The shortlist of the Gratiaen Prize for 2013 (set to be awarded in May 2014) was announced last week at a newly furbished British Council wing. Out of what was announced to be almost nearly 60 submissions, three entries were shortlisted (according to the changing minimalist times?): all of them poetry collections by Inosha Ijaz, Chamali Kariyawasam and Malinda Seneviratne. The panel of judges for the year consists of Tissa Devendra, Shravika Damunupola and Vijay Nagaraj.

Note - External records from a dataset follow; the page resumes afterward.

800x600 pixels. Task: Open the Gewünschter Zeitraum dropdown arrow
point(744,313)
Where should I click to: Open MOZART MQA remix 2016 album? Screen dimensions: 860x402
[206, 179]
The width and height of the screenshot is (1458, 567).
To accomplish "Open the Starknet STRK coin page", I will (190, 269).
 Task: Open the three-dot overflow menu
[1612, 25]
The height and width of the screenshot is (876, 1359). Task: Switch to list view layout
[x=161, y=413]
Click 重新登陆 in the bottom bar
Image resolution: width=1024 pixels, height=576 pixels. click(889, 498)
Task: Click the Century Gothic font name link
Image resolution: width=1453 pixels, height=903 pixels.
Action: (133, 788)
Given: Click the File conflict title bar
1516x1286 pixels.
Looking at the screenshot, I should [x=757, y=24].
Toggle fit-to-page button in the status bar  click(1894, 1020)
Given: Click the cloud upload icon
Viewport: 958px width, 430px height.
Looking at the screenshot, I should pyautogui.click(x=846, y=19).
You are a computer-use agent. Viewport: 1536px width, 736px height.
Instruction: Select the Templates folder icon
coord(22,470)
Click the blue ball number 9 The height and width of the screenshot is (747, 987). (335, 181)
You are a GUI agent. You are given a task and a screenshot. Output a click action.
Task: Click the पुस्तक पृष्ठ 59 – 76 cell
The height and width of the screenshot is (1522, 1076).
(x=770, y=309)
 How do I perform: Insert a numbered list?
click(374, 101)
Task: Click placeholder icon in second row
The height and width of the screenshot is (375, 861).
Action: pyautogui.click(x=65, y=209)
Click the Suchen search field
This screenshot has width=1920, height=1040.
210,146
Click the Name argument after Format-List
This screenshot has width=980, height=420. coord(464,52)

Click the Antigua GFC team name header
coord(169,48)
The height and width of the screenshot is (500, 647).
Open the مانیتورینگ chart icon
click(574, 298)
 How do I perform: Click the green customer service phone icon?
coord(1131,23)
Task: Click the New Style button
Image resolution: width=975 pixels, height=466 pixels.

The first question that begs a clarification is as to why the shortlist was brought down from the usual five, to a minimalist three. With a submission list that touched 60, is it that the judges couldn’t find five suitable entries to make up five finalists? In other words, is the corpus of submissions that bad this year? To my knowledge, the competition hasn’t ever had a shortlist that fell short of the customary 5. In fact, in one year, there were 6 entries shortlisted, in a bid to give maximum encouragement to the keen competition. Nor did any of the judges clarify why such a cropping was done and there being no Q and A following the formalities gave no opportunity for that question to be raised.
The second question is of the shortlist being three poetry entries. While it was stated that there were entries covering a wide range of literary genres such as fiction, short stories, play scripts, film scripts, biographies and memoirs, the final three entrants were all poets. How acceptably can you justify such a finalization? If we hypothize (and my assumptions are merely to satisfy my lack of data) that there were 60 submissions in all of which 15 were poetry, that would still leave 45 entries representing genres that were not represented among the finalists. That is 75% of all entries, if considered purely on a genre-basis. The judges should have strong reasons for this — something which one might even call an “amusing judgment” —, specially since cross-genre judgment in itself is a tricky aspect which calls for the best in even the most expert in literary matters. Whether the panel, as a whole, is sufficiently honed to make distinct and subtle distinctions and pronouncements on matters of creative writing (matters the breadth of a hair, so to speak) across various and diverse genres was another point raised by some Press Gentlemen and an academic at the post-party buffet.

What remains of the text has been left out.